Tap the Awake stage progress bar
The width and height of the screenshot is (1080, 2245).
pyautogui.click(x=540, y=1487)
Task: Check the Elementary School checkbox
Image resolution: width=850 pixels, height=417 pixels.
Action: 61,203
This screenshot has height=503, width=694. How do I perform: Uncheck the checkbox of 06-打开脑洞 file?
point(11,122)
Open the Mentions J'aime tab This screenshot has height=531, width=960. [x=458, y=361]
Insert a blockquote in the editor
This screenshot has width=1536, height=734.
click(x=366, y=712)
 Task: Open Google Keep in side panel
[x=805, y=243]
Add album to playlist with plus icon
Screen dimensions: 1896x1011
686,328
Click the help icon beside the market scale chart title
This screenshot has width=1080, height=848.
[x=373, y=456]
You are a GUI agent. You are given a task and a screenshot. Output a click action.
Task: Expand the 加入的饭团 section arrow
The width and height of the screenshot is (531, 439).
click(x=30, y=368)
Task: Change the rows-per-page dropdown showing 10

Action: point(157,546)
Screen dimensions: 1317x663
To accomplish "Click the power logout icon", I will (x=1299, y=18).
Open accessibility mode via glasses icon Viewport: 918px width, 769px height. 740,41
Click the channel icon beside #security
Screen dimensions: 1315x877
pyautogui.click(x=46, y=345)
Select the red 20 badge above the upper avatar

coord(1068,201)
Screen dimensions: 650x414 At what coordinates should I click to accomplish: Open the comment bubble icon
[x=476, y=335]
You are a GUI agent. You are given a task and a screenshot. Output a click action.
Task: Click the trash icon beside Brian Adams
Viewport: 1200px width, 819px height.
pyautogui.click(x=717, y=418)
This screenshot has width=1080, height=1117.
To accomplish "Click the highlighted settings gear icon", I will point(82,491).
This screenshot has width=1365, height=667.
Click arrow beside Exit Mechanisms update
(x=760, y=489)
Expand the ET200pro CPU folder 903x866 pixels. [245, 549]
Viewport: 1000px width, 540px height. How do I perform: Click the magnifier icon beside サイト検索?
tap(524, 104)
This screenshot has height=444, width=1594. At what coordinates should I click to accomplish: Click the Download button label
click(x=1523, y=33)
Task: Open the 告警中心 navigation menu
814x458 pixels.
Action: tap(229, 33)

TASK STATEMENT: Each line from the one with "Task: Open the 告警中心 navigation menu" through the end of the entries above is to be returned word for word. Nothing else belongs in the answer.

TASK OUTPUT:
Task: Open the 告警中心 navigation menu
814x458 pixels.
Action: tap(229, 33)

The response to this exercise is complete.